INPUT FOR THIS TASK ->
******************************

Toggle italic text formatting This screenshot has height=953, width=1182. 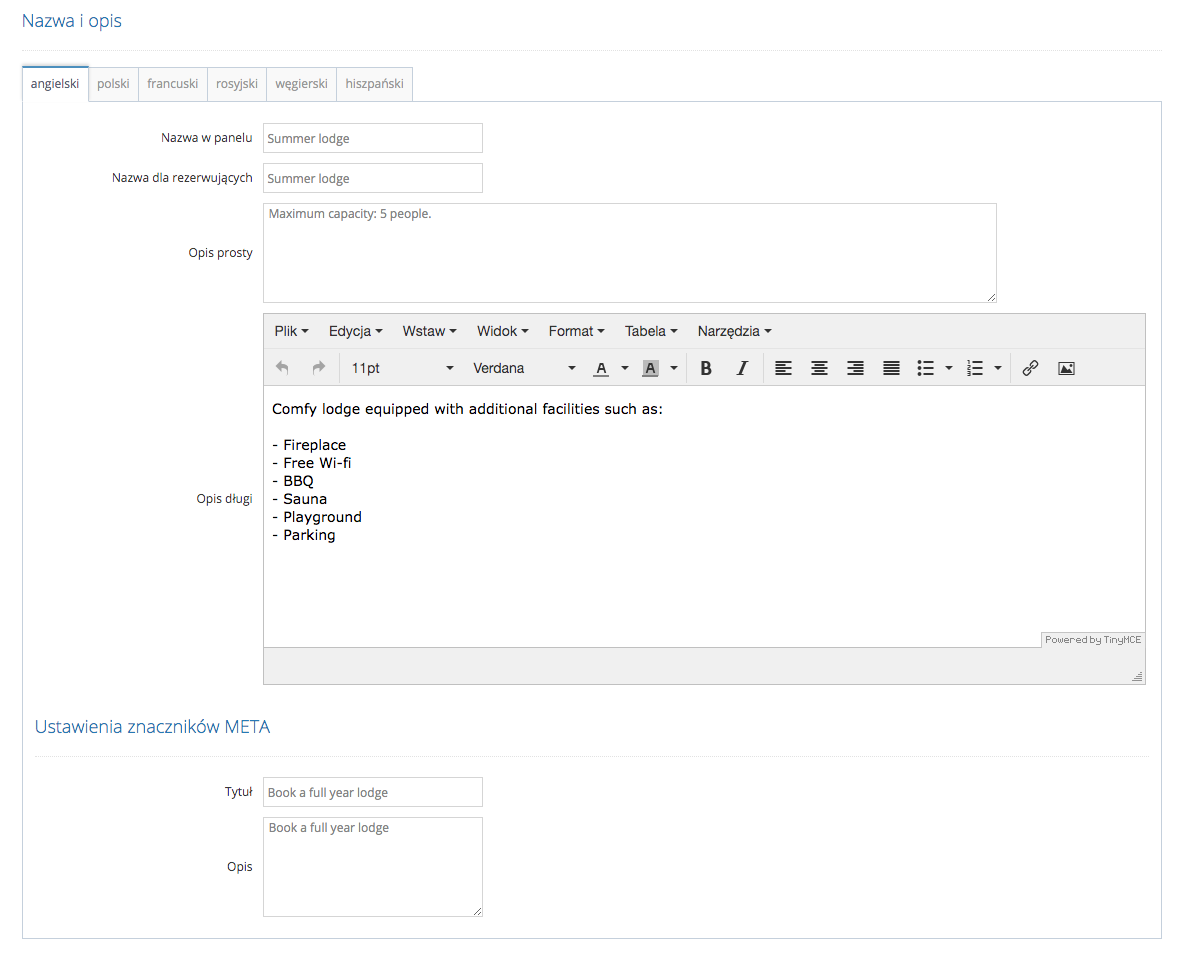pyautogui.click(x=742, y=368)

******************************

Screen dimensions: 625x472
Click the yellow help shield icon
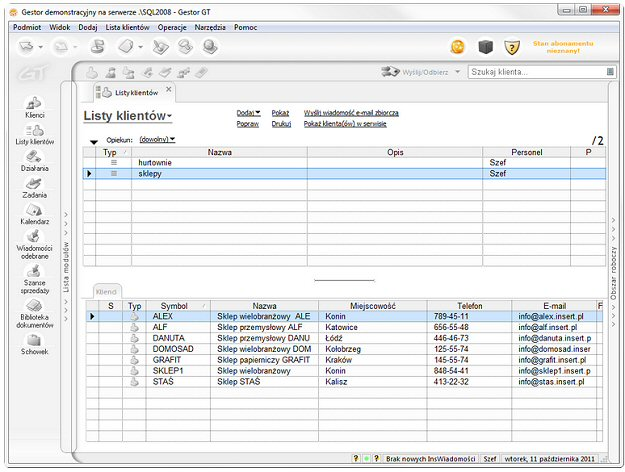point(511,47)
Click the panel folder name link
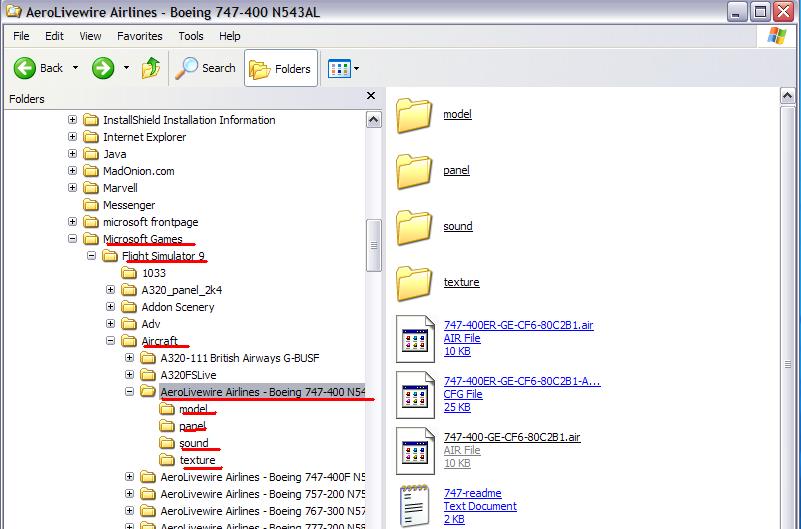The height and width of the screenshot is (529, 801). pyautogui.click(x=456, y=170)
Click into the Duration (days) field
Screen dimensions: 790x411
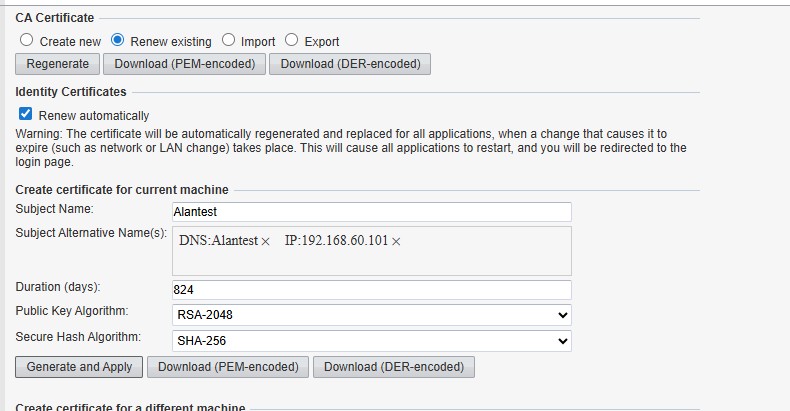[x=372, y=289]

******************************

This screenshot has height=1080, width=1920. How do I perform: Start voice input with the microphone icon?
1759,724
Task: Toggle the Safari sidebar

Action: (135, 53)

******************************

PROBLEM TO SOLVE ->
Rewrite the items above as a numbered list with no blank lines, starting at the line containing "Click the panel folder name link" and ending at the line containing "[x=372, y=289]". Omit the pictures.

SOLVED PROBLEM ->
1. Click the panel folder name link
2. The height and width of the screenshot is (529, 801). pyautogui.click(x=456, y=170)
3. Click into the Duration (days) field
4. Screen dimensions: 790x411
5. [x=372, y=289]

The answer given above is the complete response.